→ **WHAT THE EXERCISE ASKS**
This exercise calls for every line of the data below with the string "arrow" in it.

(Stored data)
---

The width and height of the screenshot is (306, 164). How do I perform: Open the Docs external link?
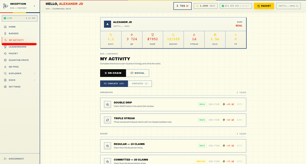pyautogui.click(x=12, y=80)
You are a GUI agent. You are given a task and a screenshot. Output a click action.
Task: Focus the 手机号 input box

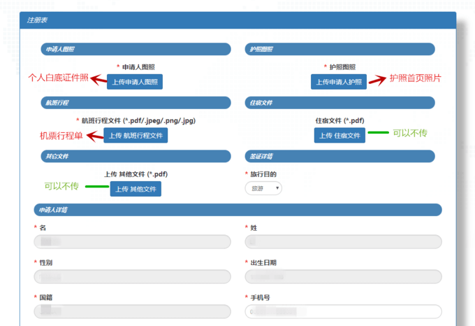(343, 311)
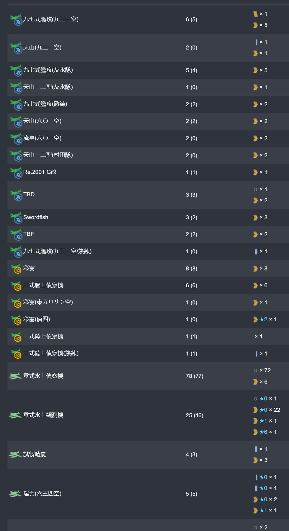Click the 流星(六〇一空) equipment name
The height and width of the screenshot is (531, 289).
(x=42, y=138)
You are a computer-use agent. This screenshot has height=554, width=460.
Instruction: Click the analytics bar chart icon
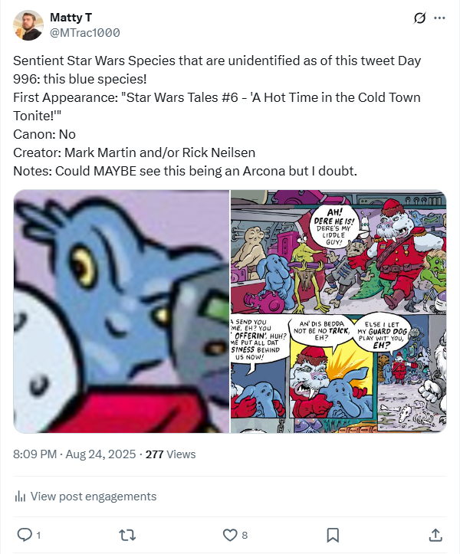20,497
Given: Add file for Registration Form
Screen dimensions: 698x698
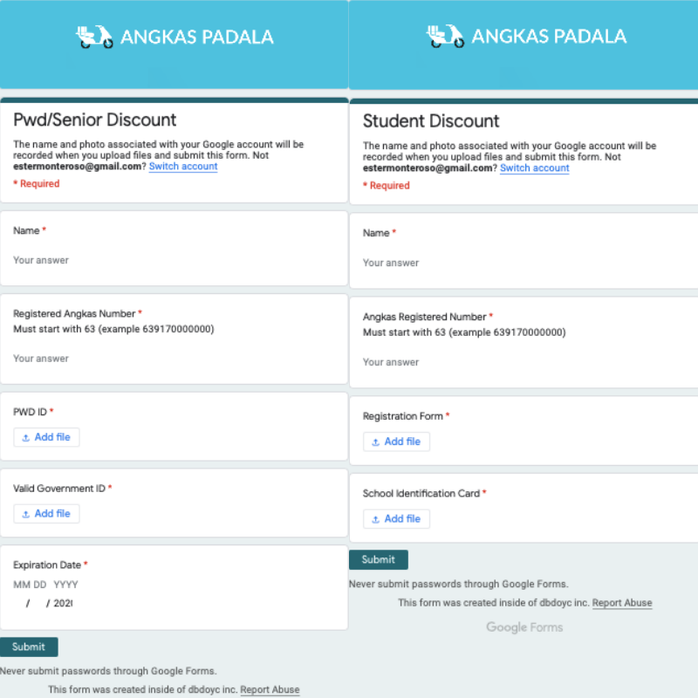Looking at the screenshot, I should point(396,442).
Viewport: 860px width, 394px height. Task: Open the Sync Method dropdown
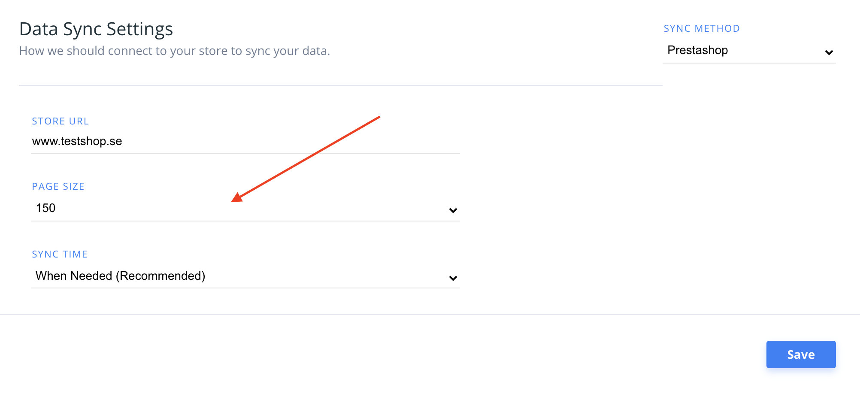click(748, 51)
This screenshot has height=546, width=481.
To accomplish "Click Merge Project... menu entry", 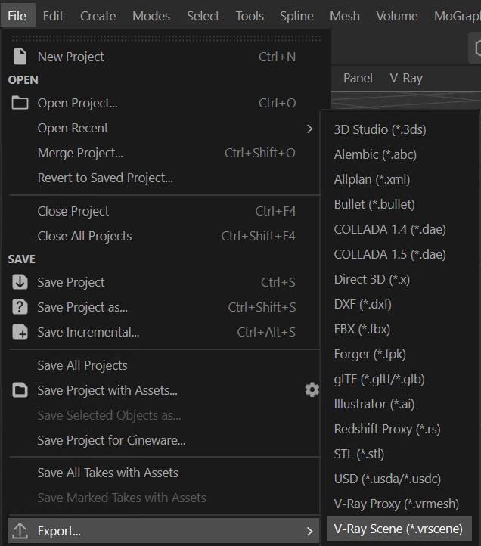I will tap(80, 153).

---

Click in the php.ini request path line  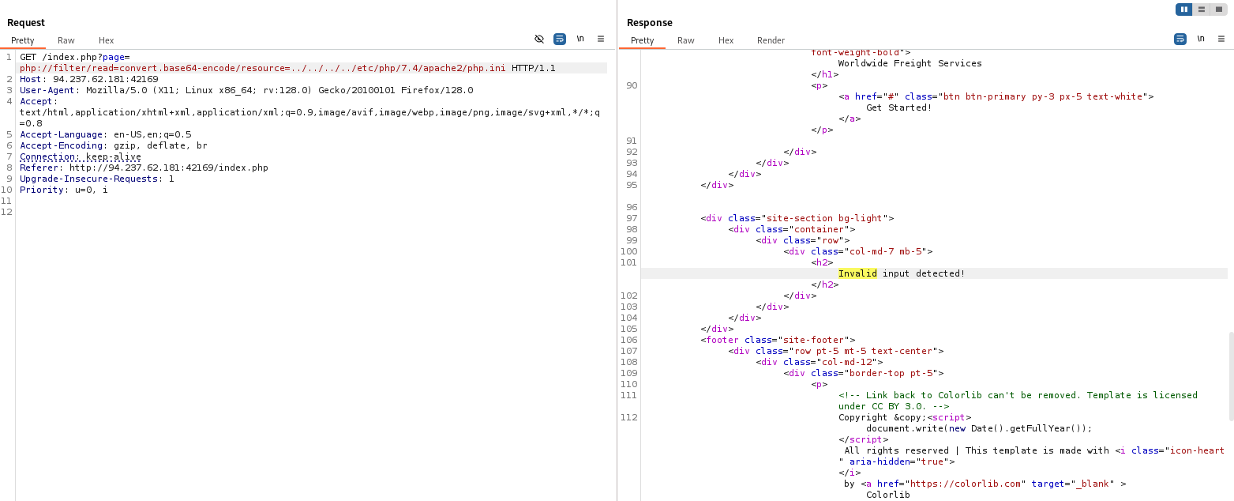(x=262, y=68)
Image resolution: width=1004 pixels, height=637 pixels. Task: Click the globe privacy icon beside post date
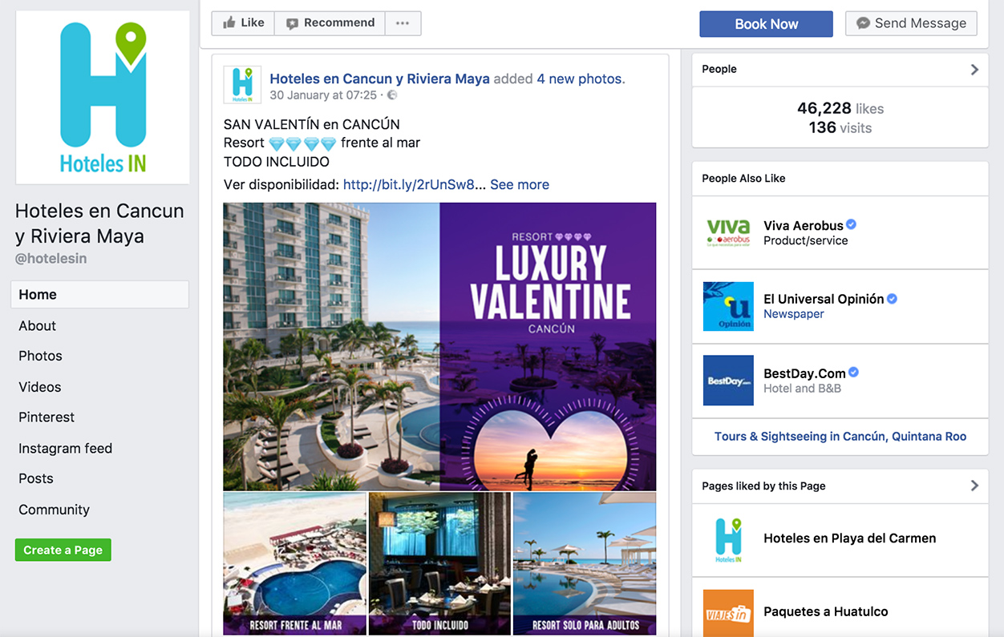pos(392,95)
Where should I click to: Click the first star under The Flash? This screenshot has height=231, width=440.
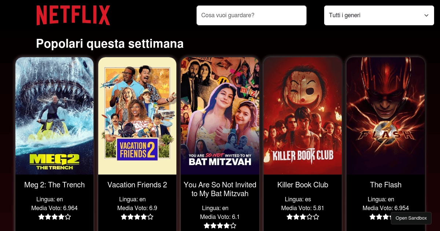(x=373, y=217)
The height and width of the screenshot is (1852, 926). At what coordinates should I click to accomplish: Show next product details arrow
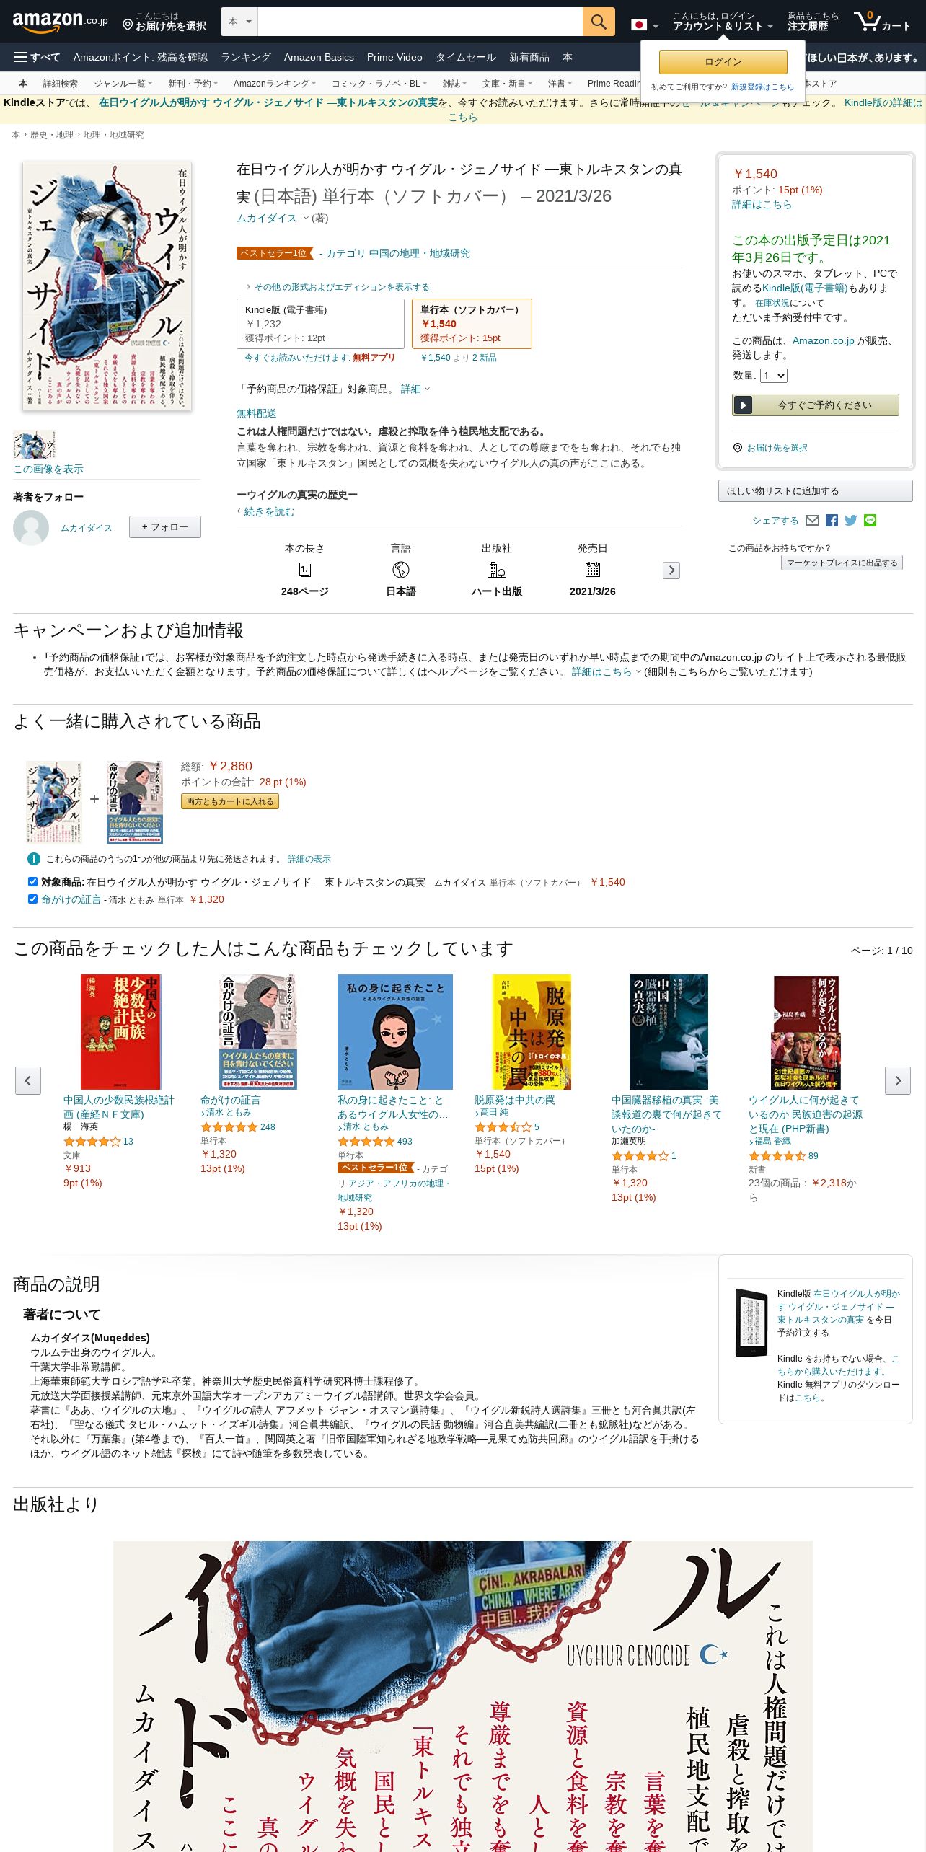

---

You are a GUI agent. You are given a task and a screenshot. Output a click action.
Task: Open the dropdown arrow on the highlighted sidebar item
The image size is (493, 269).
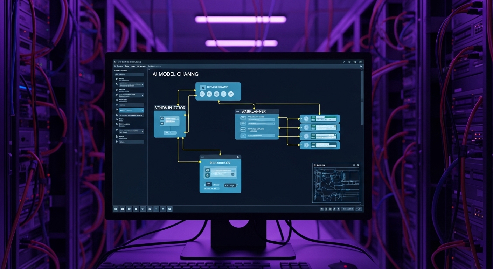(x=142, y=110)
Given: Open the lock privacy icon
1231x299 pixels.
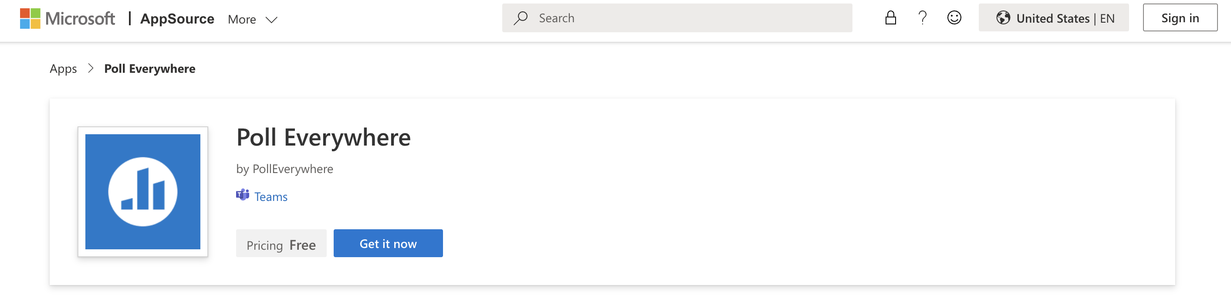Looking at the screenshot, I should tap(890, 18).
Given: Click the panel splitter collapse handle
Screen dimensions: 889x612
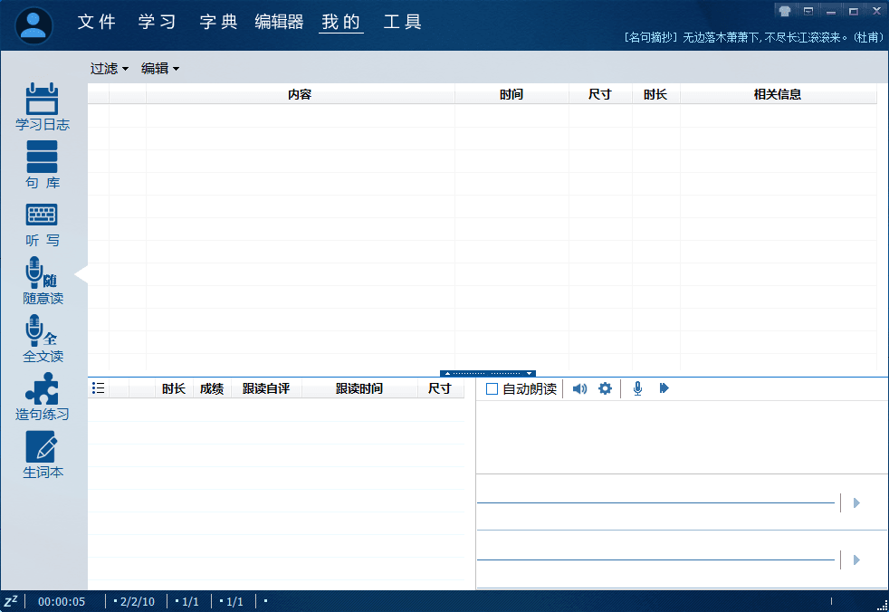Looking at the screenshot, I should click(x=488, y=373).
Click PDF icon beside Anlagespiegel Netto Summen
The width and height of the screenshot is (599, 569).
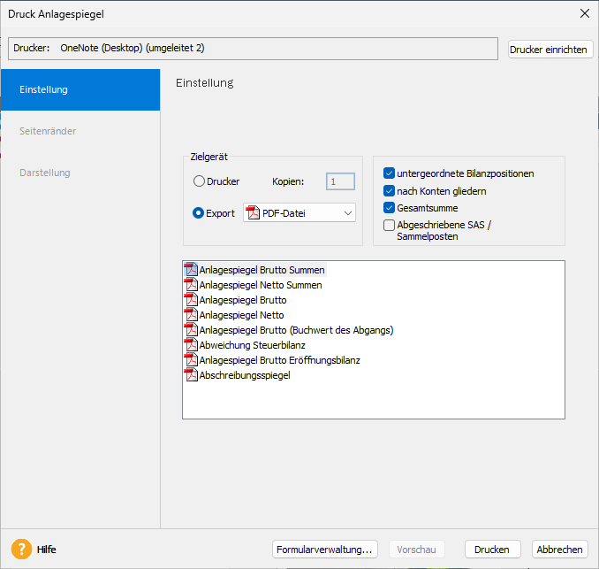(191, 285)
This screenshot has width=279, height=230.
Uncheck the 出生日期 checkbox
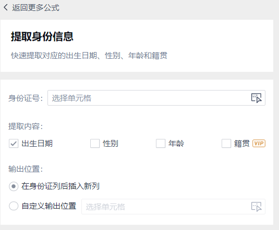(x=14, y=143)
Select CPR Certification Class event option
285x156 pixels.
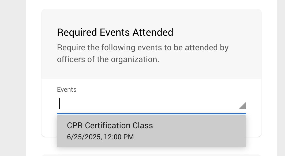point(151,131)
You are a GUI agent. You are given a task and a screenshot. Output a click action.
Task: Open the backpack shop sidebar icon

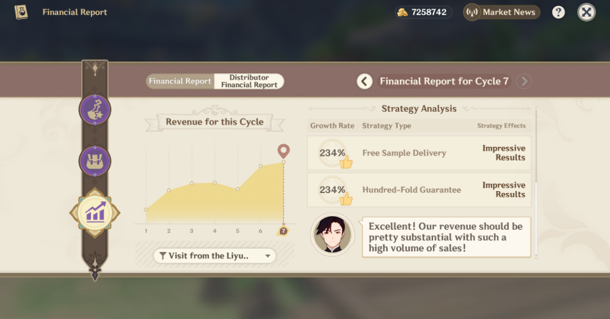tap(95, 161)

---

→ **PROBLEM SOLUTION**
The height and width of the screenshot is (1852, 926). At what coordinates should I click to accomplish: Show next product details arrow
Task: Open the dropdown arrow on the highlighted sidebar item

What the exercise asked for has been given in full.